The mother had repeatedly sought the hospitalisation of her son as well as medication for ADHD.
The social worker recounted how the foster placement eventually broke down due to an allegation in August 2011 by the child that his foster brother had touched him inappropriately. The mother told her son to punch [the foster mother], hit her and call her a “gee bag”. She said she “would have [the foster mother] shot”. The social worker said that the mother is known to have given her son Coke and Mars Bars on the way back to his foster mother in order that he would display the type of behaviour she felt he displayed with her.
Responding to a question concerning safety awareness, he said that he had observed the child running towards the main road and that the mother did not stop him. He said the mother continuously discussed inappropriate things such as respite and needing a break from her son in front of the child, which he classified as emotional abuse.
He said that in November 2011 the mother brought the son to hospital by ambulance with suspected pneumonia and tried to force a hospital to admit him. When she failed she brought him to another hospital and demanded they do the same, but he was not admitted there either.
From this time the child’s behaviour deteriorated greatly, he started to demonstrate sexualised behaviour at his foster home, he touched himself inappropriately and told the foster carer that his foster brother “did that”. The guards were notified by the mother. The school reported possible emotional and physical abuse (threatening him with a leather belt and wooden spoon).
By January 2012, his behaviour had destabilised so much that his welfare was at risk in his mother’s care, therefore the social worker recommended an interim care order to protect the child’s welfare.
The social worker told the mother’s barrister that for the first four years and four months of the child’s life the mother minded him herself. He was a sick baby because he was born with a genetic disorder. After the mother’s sister died in Nov 2010, the mother began to have difficulty with her son’s behaviour. The sister had been a strong source of support before her death and the mother suffered a lot of guilt placing her son in shared care partly due to her own history in care.
Asked if the allegations against the foster brother were inconclusive, the social worker replied “yes”. He told the judge shared care was not a solution at this point, “not at a school going age”.
The principal for the boy’s school said he had settled in well, that his behaviour is within the realm of normal. Earlier on, while he was in his mother’s care, the principal said that his behaviour was disruptive but while in care his behaviour calmed.
She told the barrister for the mother that he was well presented and interacted well with his peers and teachers, and academically was fine.
In September 2011 a psychologist with the HSE carried out a parenting capacity assessment of the mother. There was a cognitive assessment of intellectual ability, her diagnosis was that the mother is at the top end of a mild disability, meaning that she had difficulty in assimilating information and “problems with abstract thinking, in everyday terms she would be slower to take in information.” “Basically it is a question of giving clear information, not over-complicating it. It’s just a question of being clear”, she said.

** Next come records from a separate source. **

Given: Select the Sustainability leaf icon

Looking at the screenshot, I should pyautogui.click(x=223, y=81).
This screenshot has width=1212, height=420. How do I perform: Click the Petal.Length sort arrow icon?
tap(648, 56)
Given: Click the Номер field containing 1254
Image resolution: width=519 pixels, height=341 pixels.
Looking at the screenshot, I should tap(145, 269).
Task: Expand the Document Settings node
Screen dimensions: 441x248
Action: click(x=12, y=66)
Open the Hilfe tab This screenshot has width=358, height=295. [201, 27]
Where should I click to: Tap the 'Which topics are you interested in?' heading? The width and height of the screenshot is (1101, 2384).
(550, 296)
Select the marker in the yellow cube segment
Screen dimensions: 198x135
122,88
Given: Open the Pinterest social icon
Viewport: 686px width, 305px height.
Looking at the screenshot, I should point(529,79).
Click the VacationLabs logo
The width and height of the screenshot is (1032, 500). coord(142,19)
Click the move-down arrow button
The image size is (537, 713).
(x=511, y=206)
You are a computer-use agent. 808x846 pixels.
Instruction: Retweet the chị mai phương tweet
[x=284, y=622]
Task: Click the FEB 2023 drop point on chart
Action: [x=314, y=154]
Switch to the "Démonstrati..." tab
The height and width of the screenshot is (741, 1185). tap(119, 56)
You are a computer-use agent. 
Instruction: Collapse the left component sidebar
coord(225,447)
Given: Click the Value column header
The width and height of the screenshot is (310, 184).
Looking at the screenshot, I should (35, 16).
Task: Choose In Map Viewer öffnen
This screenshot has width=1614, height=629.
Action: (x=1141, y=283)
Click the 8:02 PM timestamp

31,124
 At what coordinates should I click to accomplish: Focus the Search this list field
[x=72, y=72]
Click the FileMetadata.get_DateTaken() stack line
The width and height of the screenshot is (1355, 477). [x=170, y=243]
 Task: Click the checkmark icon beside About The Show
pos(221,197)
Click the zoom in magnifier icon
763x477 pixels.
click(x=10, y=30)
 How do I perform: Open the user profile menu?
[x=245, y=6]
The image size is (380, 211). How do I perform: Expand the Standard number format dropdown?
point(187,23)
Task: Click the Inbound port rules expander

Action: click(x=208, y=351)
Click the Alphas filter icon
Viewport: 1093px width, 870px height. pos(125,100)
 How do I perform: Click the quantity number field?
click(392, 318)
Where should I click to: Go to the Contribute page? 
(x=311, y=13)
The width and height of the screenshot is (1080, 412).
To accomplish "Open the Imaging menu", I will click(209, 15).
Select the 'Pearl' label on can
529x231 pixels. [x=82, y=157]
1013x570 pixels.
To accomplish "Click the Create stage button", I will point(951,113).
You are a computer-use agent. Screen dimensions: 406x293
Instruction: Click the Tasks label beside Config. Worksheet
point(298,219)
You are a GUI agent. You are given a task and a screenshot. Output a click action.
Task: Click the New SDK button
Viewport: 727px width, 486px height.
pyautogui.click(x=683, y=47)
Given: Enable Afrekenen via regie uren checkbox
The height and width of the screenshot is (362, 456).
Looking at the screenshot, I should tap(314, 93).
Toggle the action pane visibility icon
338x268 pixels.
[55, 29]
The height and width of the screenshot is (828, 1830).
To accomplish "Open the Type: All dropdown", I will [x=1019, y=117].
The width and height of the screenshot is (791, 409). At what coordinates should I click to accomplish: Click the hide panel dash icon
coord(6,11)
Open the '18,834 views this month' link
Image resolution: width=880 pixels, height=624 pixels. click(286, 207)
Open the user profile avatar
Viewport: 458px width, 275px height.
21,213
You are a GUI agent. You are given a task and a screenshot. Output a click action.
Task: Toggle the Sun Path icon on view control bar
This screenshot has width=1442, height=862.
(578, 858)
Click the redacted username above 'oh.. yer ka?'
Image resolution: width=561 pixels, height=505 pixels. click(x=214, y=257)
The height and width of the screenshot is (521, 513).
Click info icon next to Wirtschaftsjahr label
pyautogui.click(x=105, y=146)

She said the mother also presented with significant attentional difficulties, she tends to flit from subject to subject. She tends to have a forceful and confrontational style. She had an expectation, learned from home, to be in confrontation with services. She becomes more disorganised under stress. She presented as having a strong attachment to her son but difficulty in coping with his care and is easily overwhelmed by day to day stresses. The psychologist felt that shared care is no longer an option, it didn’t work to begin with. She recommended a full care order.
Asked if a parenting course would help she told the judge that the mother becomes “dramatic and extreme under pressure” and “there is not a particular intervention that will break that cycle”.
The psychiatrist who specialises in child maltreatment and fabricated illness explained that with illness fabrication, the mother wants the child to be recognised as ill but does not actually want the child to be ill. She is using the child for the gratification of her own needs because of her anxiety, he said. The wish for the attention she received from having a sick child when he was an infant (she got very little attention herself as a child) could be a reason for the fabricated illness.
The solicitor for the HSE asked the psychiatrist if the child was harmed by the repeated attempts at hospitalisation. She replied that with fabricated illness one presumes the child is harmed, as they undergo frequent and unnecessary medical treatments. The child has been prescribed anti-convulsants, he had been given x-rays, he had a restricted diet and was in danger of receiving special education. However, he was only harmed to a minor way in his daily life.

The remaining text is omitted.